It has been one week since the "end" of my fundraising campaign around my birthday. I do have the added benefit of having a birthday around the holidays so I may have a few more donations trickle in, in lieu of holiday gifts, but not many. So I'm gonna call it here.
That is before any matching donations! So we definitely hit our goal of $2000. (If someone wants to work out the number of QUALYs here I would love to know the firm number) I am pumped about how much money we were able to raise. I'm also sort of amused with my friends that figured out how to game the matching pledge by donating $27 several times. It seems like a dirty trick perhaps, but I think it is in keeping with the spirit of trying to maximize the amount of good you are doing. After all I'm always a fan of a good ploy. And I don't think our generous donor will mind overmuch, nice young gentleman that he is.

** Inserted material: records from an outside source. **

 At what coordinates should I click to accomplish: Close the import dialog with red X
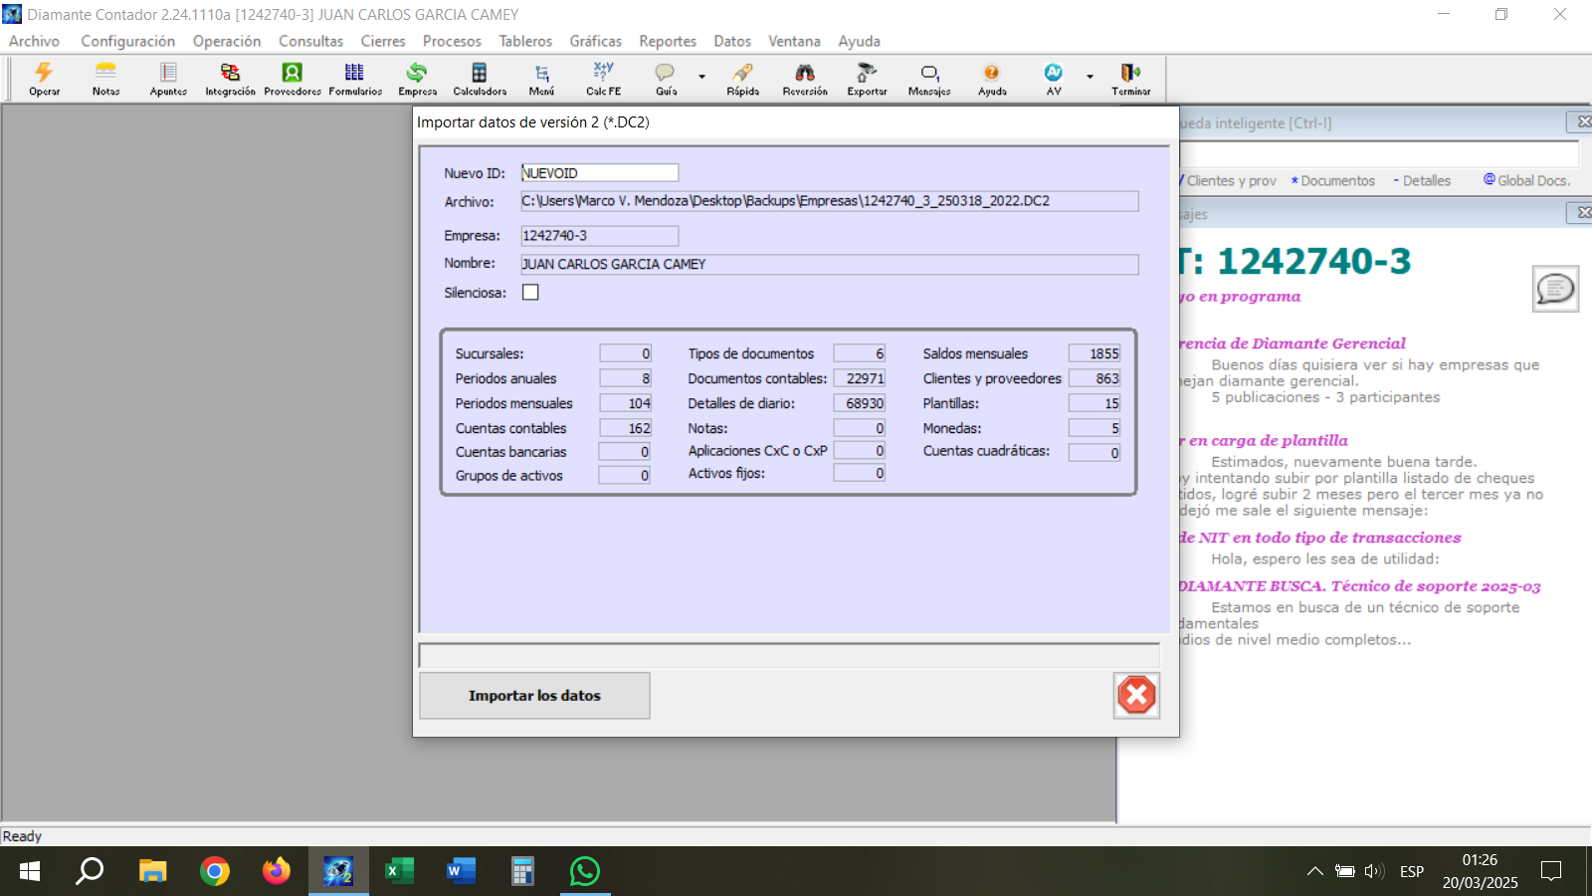click(x=1136, y=695)
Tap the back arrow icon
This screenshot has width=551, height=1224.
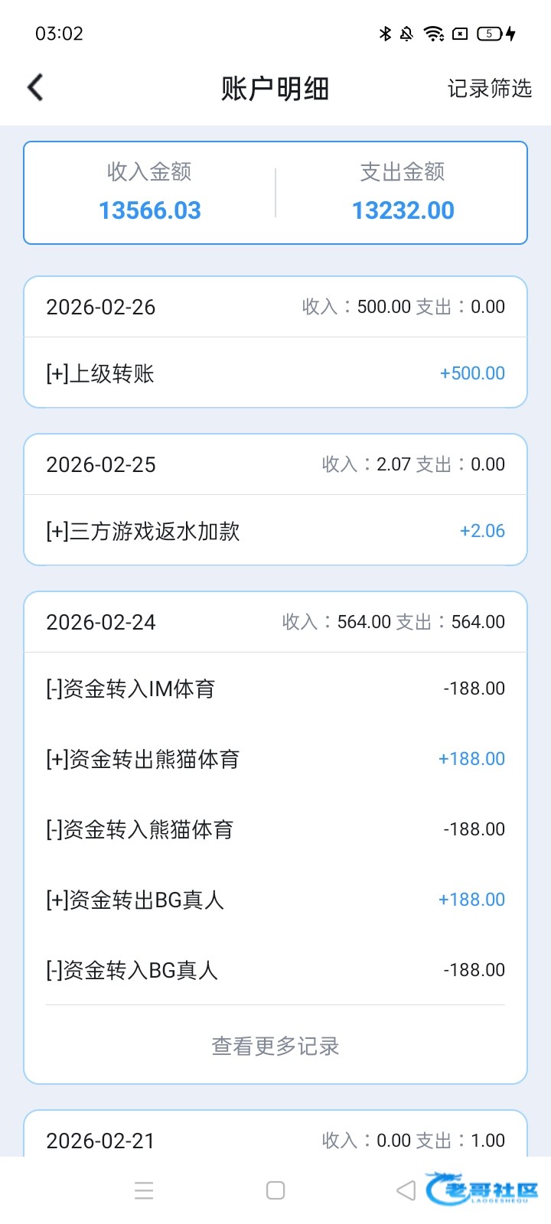[35, 88]

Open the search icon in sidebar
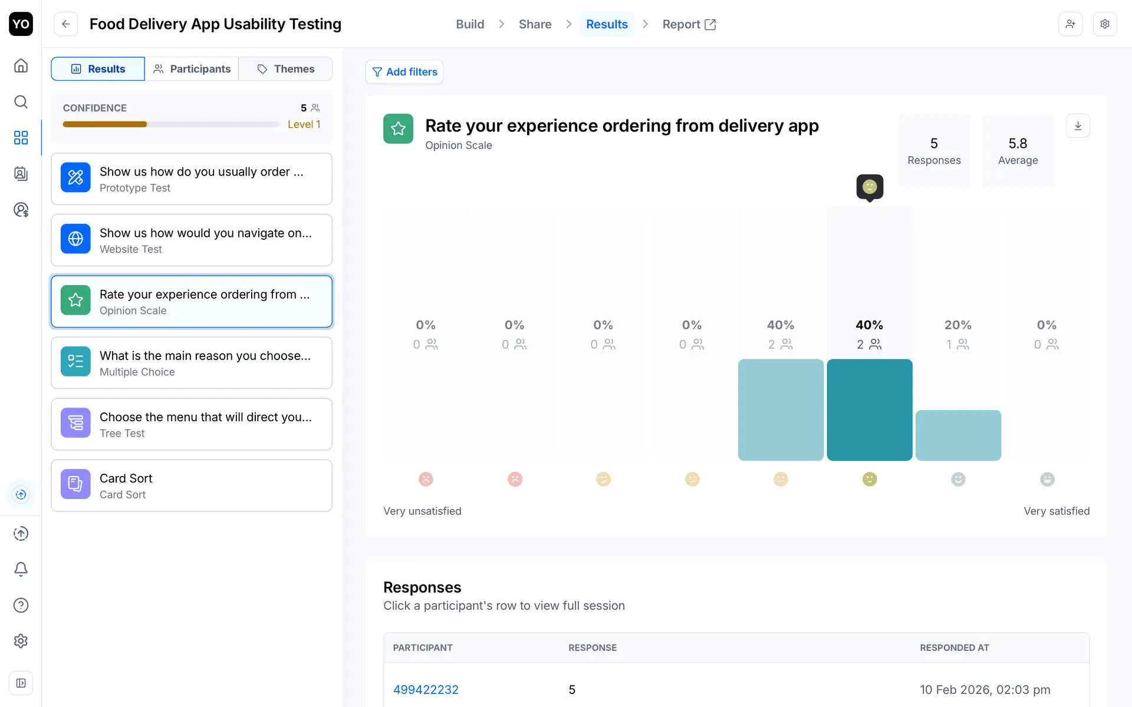pos(21,101)
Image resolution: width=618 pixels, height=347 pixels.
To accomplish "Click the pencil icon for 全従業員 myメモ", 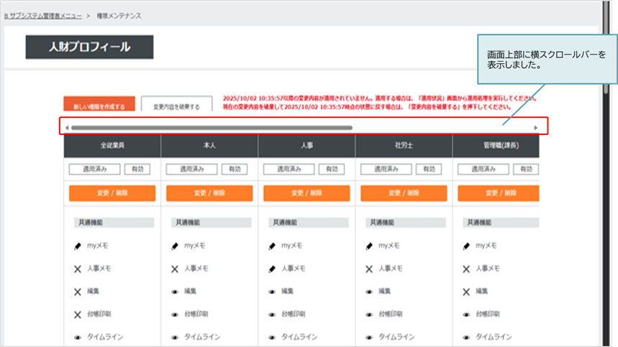I will pos(78,246).
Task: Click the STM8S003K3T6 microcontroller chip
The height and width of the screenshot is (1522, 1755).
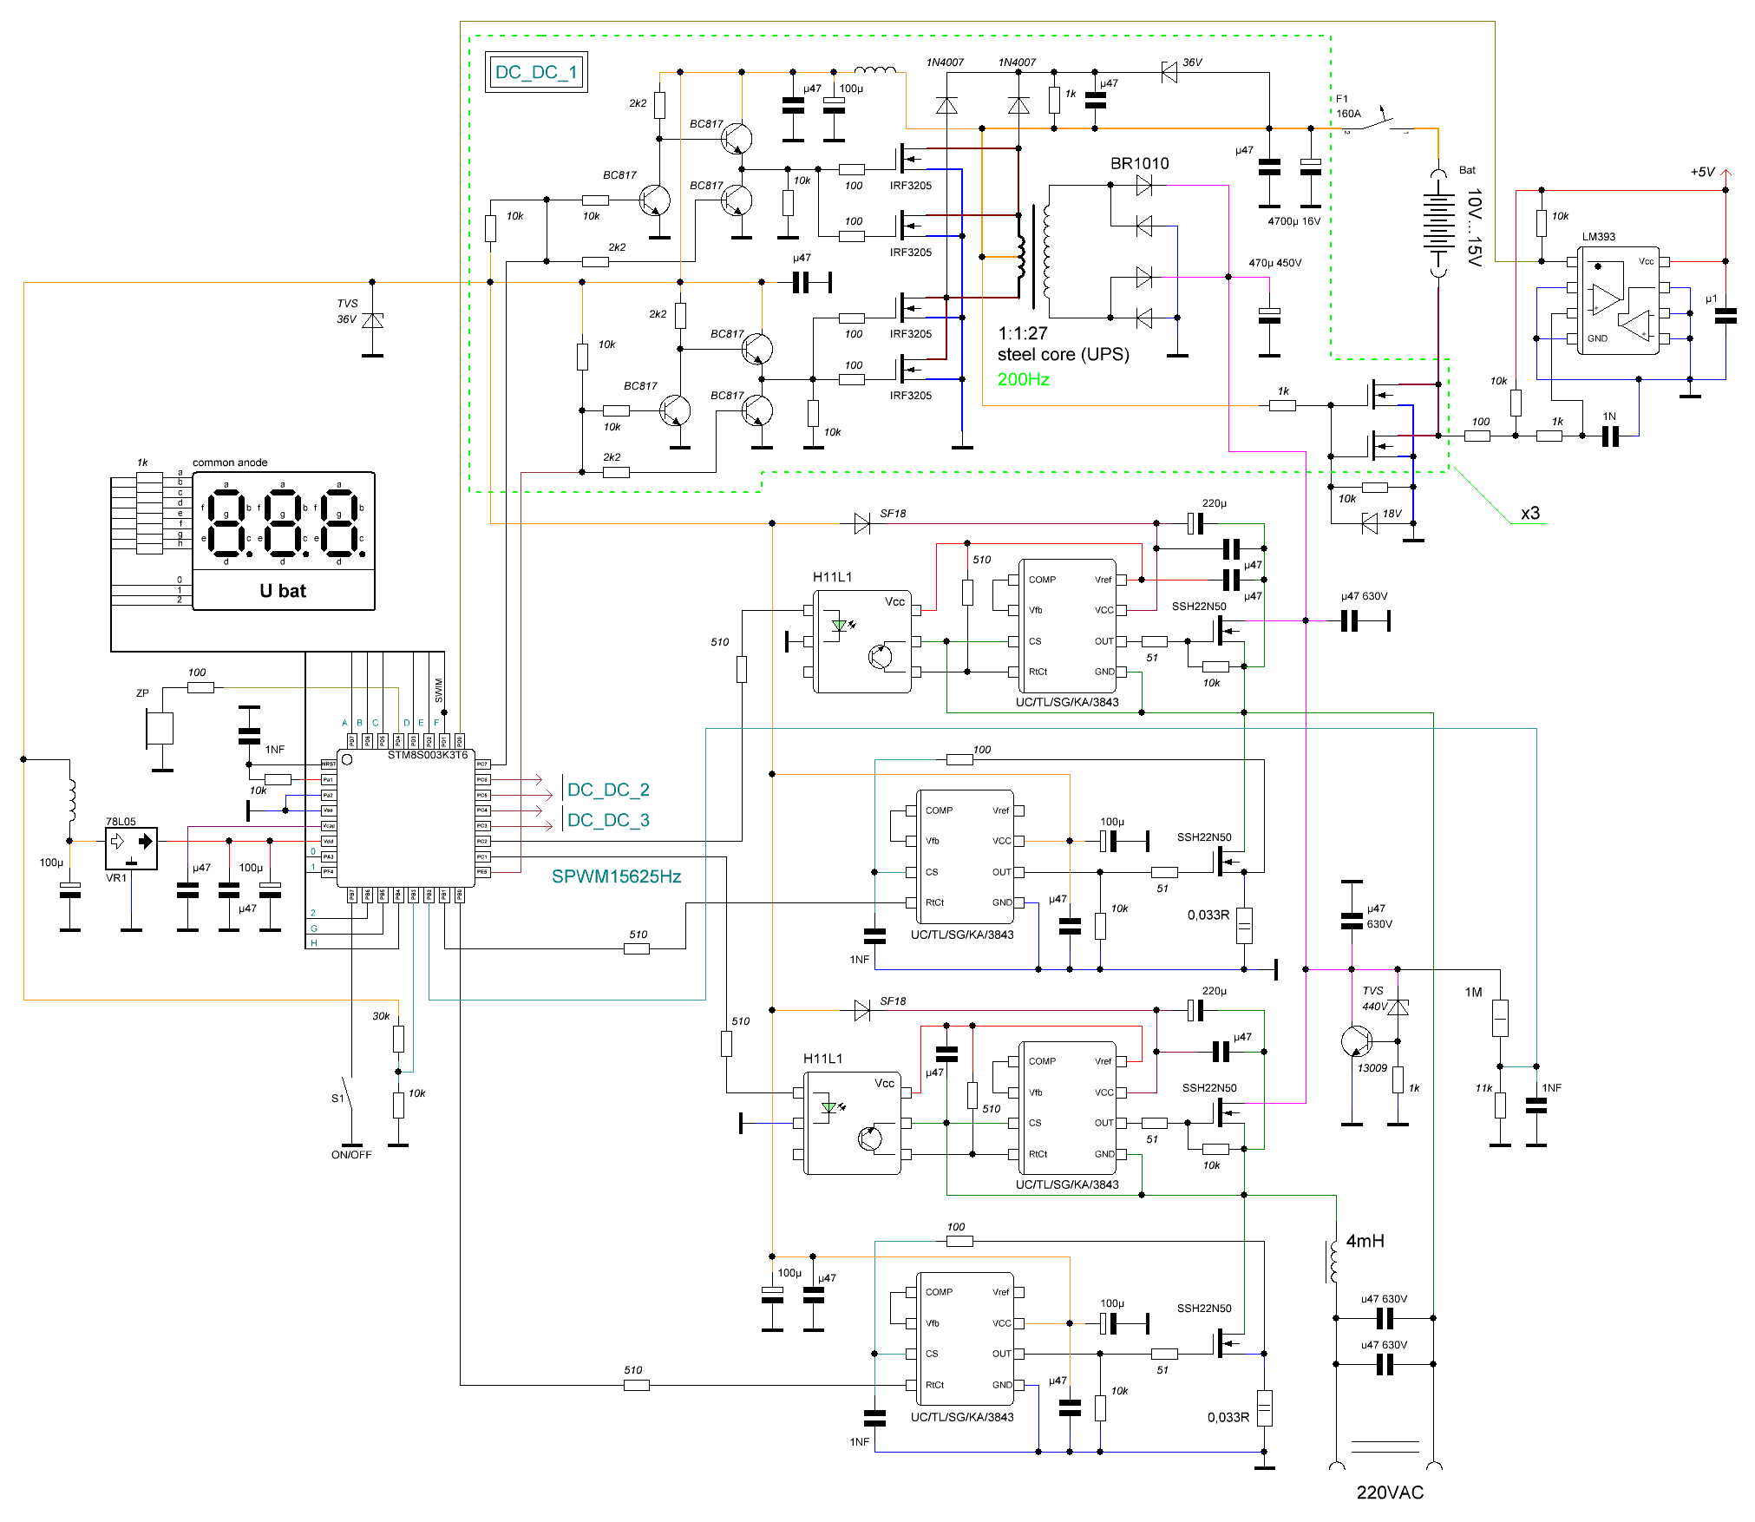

Though I did notice a distinct difference in how fundraising felt this year compared to last year. It felt easy. Which is good I suppose, but it also got me wondering if I really reached my real goal. Sure for this year the monetary goal was raising over $2K, but my overall goal for the project is to spread the idea of being selective and thoughtful about charity donations and inspiring people to give more often. I feel much less successful in this goal, primarily because it did feel so easy. I didn't have to convince anyone, or explain why I was raising money.
Probably because most of my friends, and those who donated, are effective altruists.
They didn't need to be convinced that AMF is a great organization; it has consistently been among GiveWell's top charities (with the exception of 2009 & 2013). So it didn't take much convincing to get friends and acquaintances from the EA community to pony up $27 to the fundraiser. Actually it took no convincing. I just posted it on Facebook 4-5 times and let money come in.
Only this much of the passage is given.